La prise de risque diminue avec l’âge, mais cela n’aurait aucun rapport avec la sagesse. Une étude publiée très récemment assure qu’il s’agit d’une diminution qui intervient suite à une modification de l’anatomie du système nerveux.

Lorsque l’on prend de l’âge, nous avons beaucoup moins le gout du risque qui caractérise généralement la jeunesse. Nous imputons habituellement cette diminution à la sagesse que l’on acquiert lorsque l’on vieillit. Cependant, une étude parue dans la revue scientifique Nature Communications le 13 décembre 2016 tend à affirmer tout autre chose.

Les chercheurs en neurologie de l’Université de Yale (États-Unis) ont observé chez de jeunes patients une zone spécifique du cerveau : le cortex pariétal postérieur. Ils ont découvert que lorsque la quantité de matière grise est importante dans cette zone, le goût du risque est plus prononcé chez l’individu.

Or, le vieillissement se traduit entre autres par une diminution de la matière grise contenue dans le cortex pariétal postérieur, ce qui expliquerait donc une diminution de la volonté de prendre des risques chez les personnes prenant de l’âge.

L’étude a été basée sur des tests psychologiques dont la méthodologie est la suivante : 52 adultes âgés de 18 à 88 ans ont été amenés à faire des choix impliquant une possible prise de risque.
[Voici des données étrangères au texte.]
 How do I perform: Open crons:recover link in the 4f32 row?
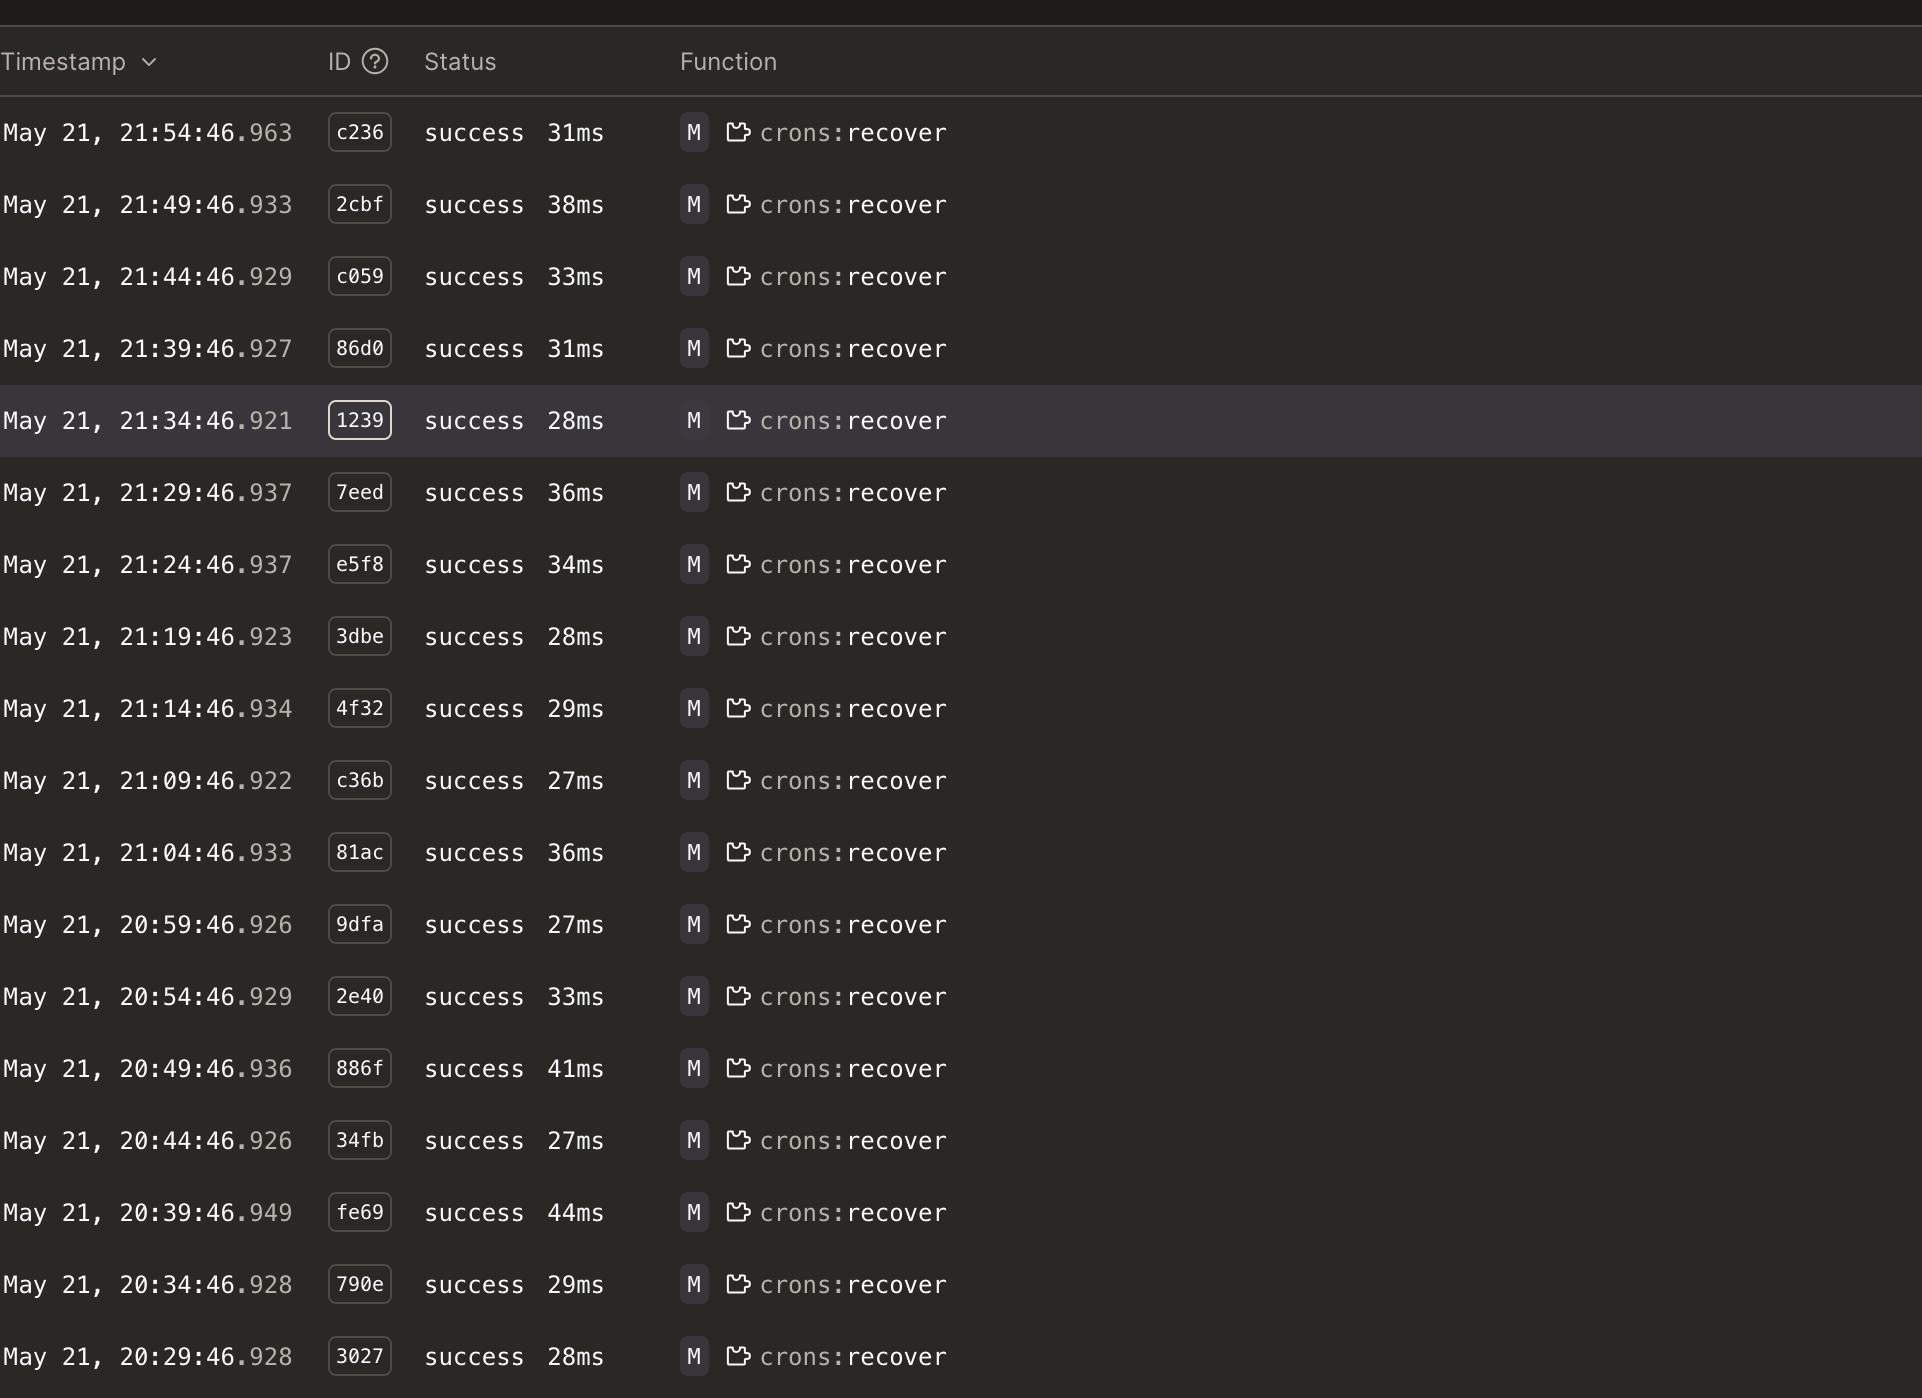coord(853,709)
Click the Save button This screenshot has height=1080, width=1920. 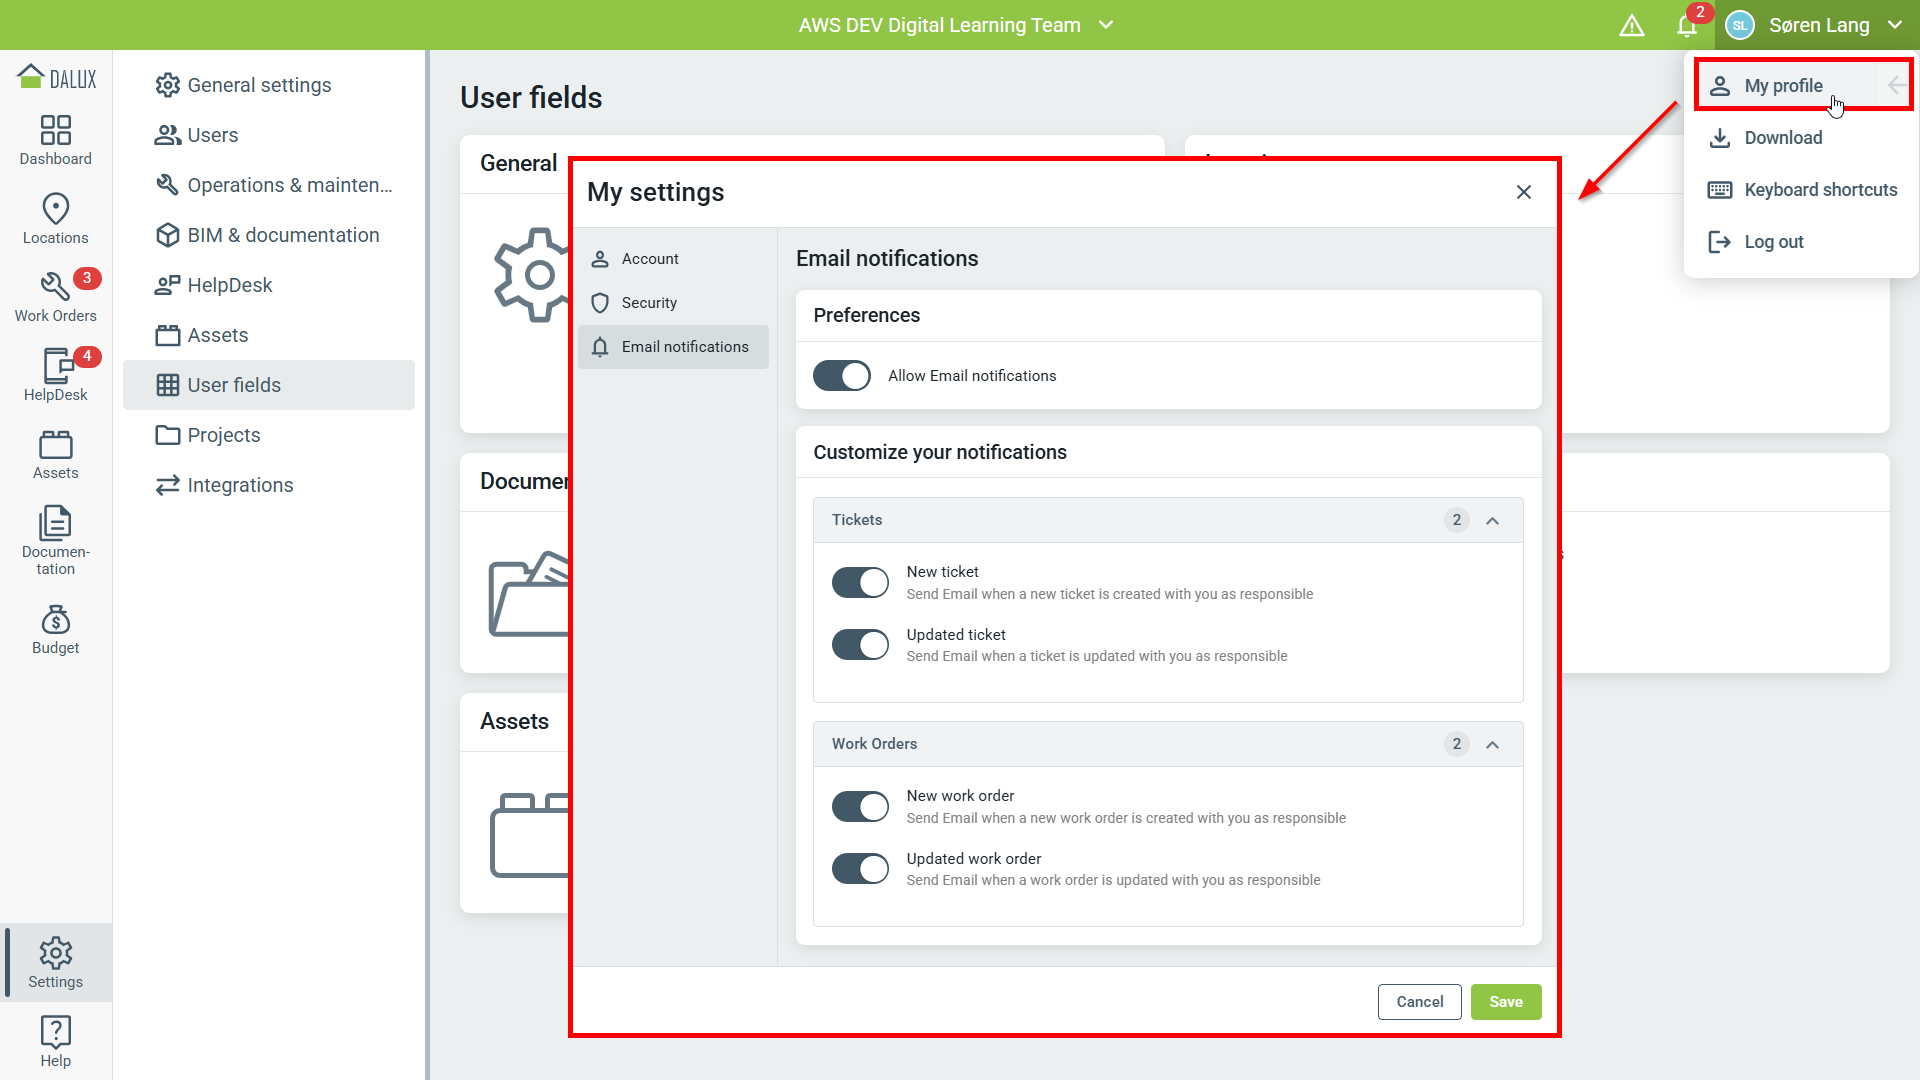pos(1505,1002)
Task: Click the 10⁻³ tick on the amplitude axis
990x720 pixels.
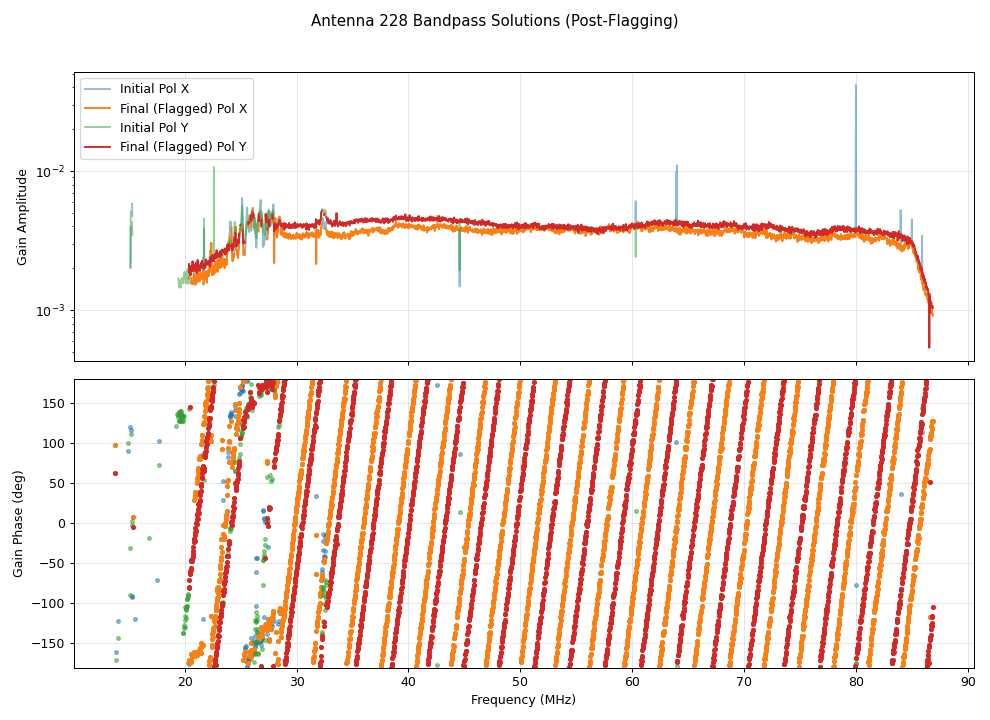Action: click(x=50, y=310)
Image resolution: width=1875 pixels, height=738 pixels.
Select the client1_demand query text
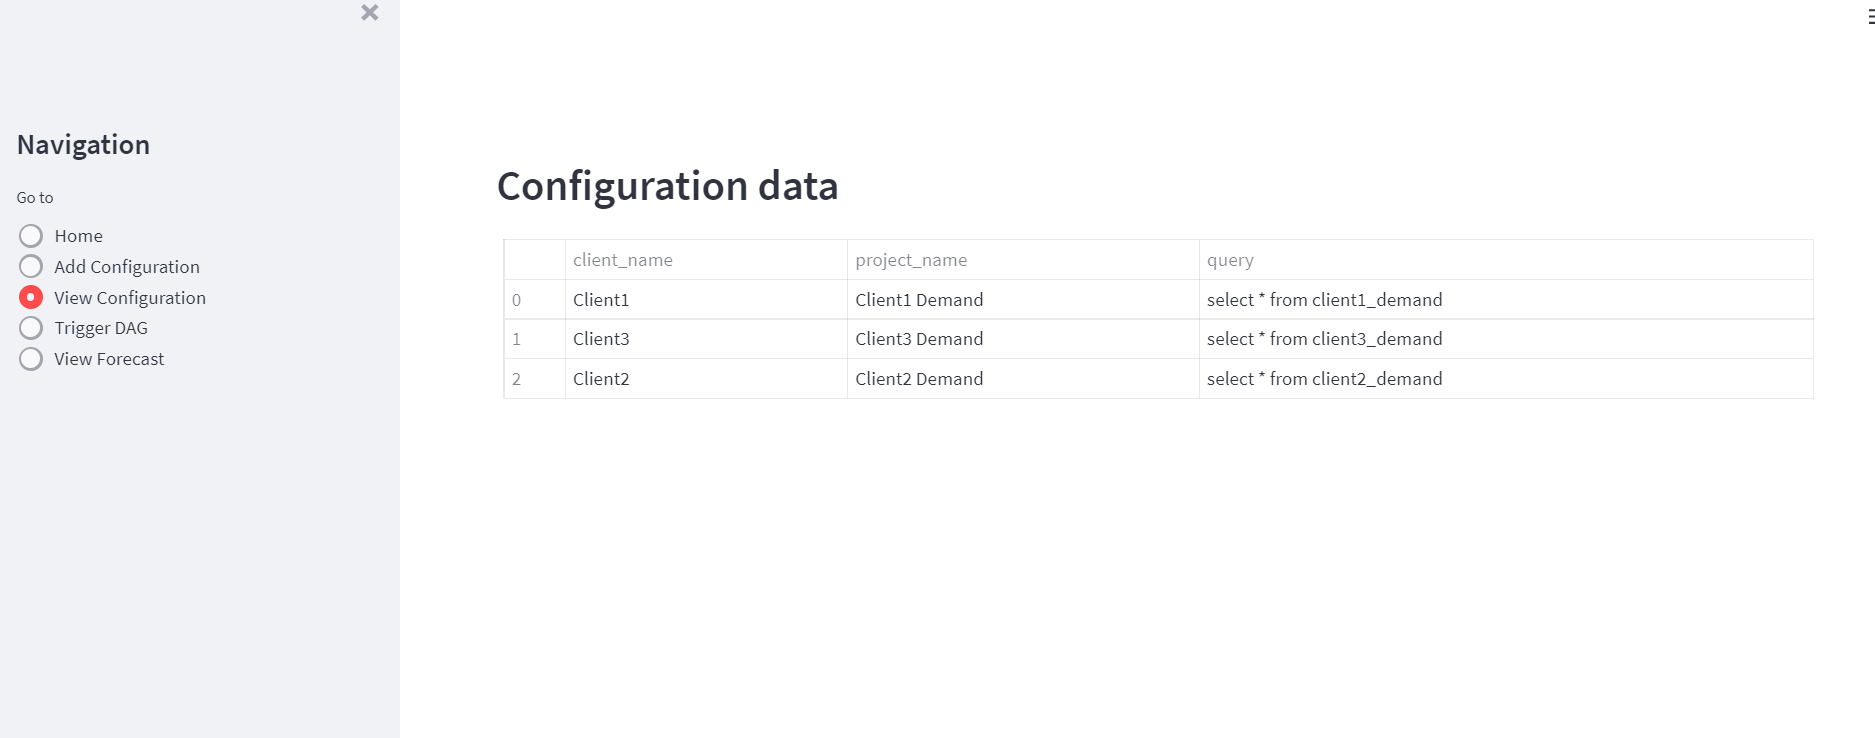(1325, 299)

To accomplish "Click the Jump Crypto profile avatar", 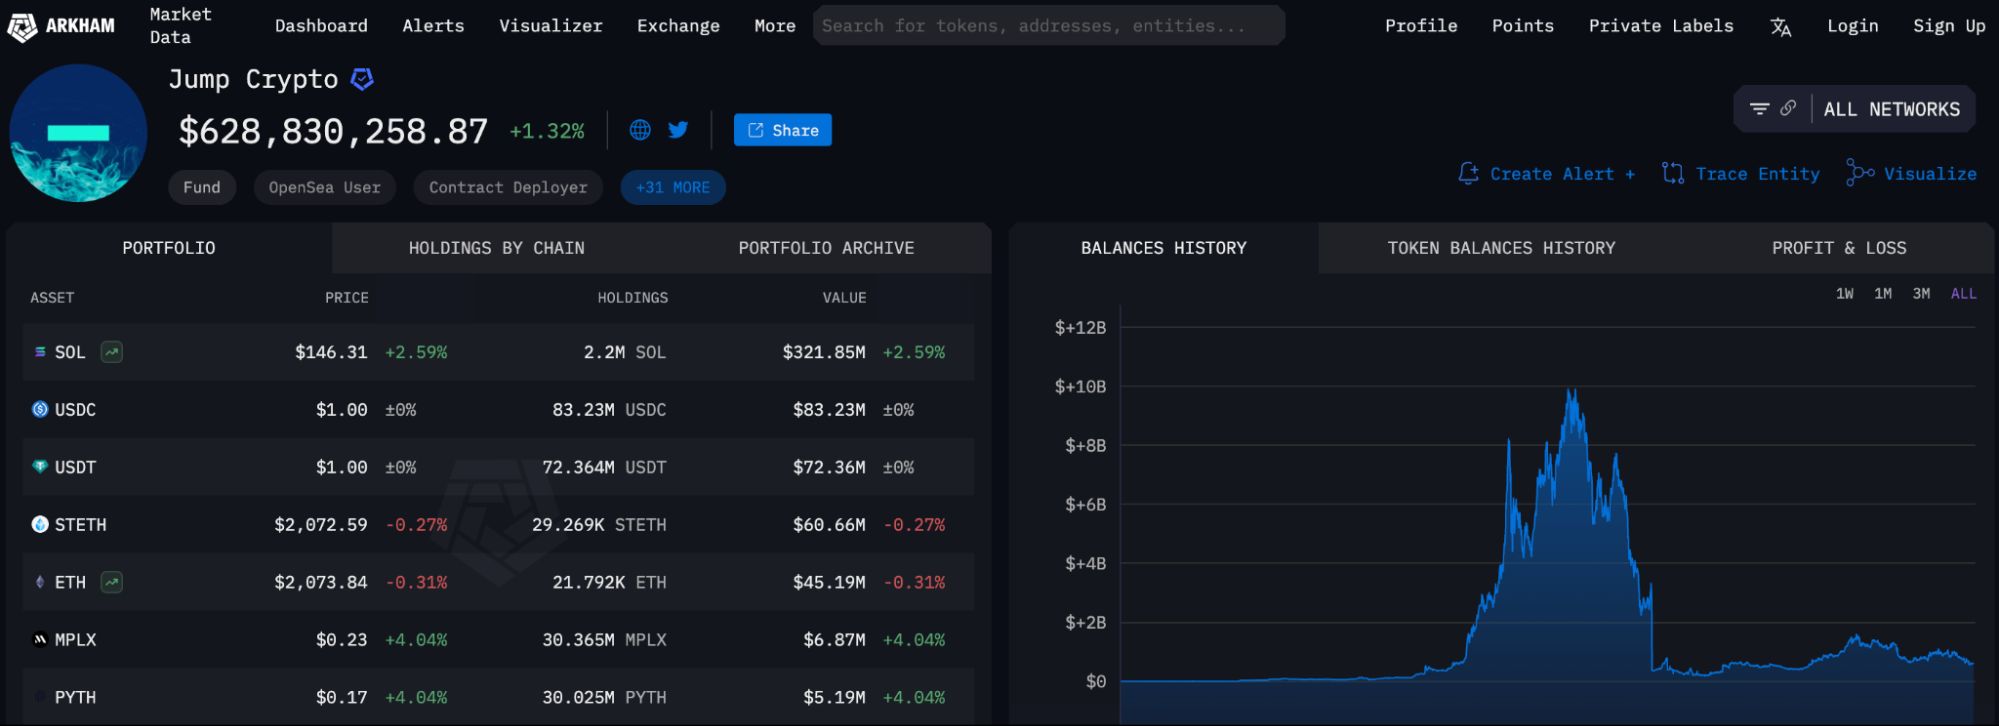I will coord(78,133).

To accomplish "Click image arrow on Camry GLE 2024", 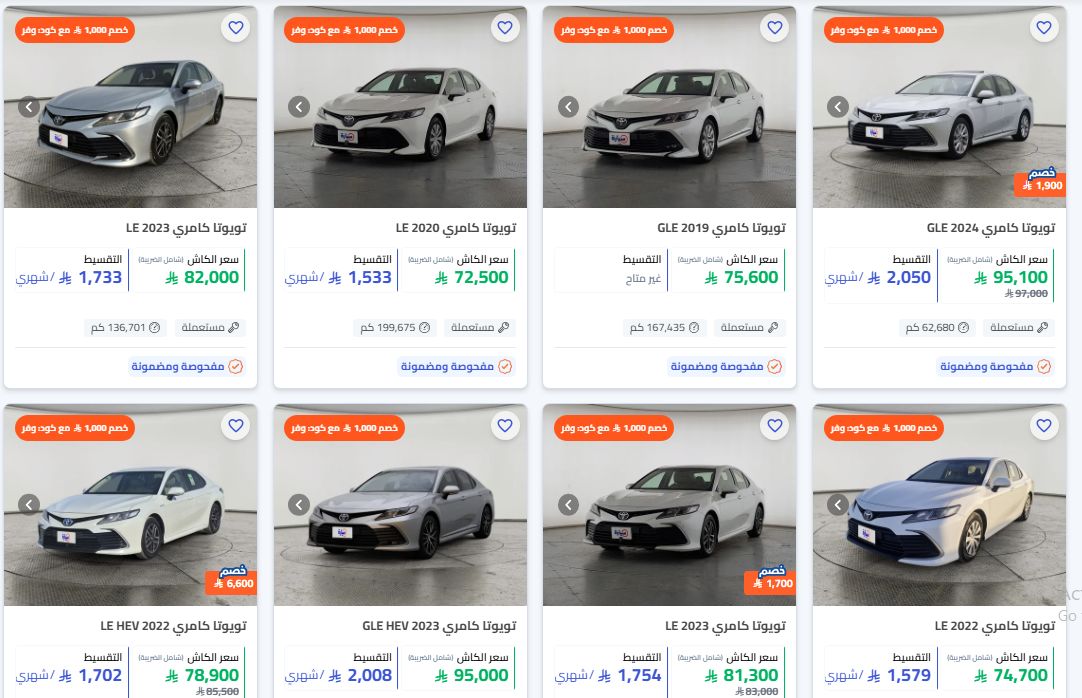I will click(x=838, y=107).
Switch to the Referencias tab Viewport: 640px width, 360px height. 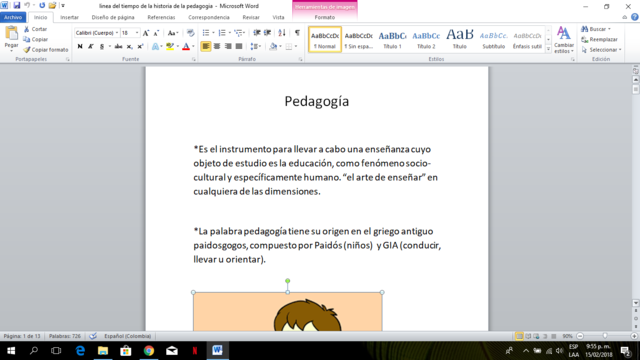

Il leur a été demandé de choisir entre une solution permettant de gagner 5 dollars assurément ou de désigner une option permettant de gagner plus, mais plus incertaine.

La préférence pour le gain assuré augmenterait avec l’âge d’après les résultats des tests et après l’intégration de ces données dans un modèle mathématique, la variable expliquant ce changement n’était pas l’âge, mais bel et bien la quantité de matière grise dans le cortex pariétal postérieur. Les scientifiques estiment qu’il est nécessaire de continuer les recherches afin de mieux comprendre ce phénomène et de définir plus précisément les changements qui se produisent au niveau du système nerveux.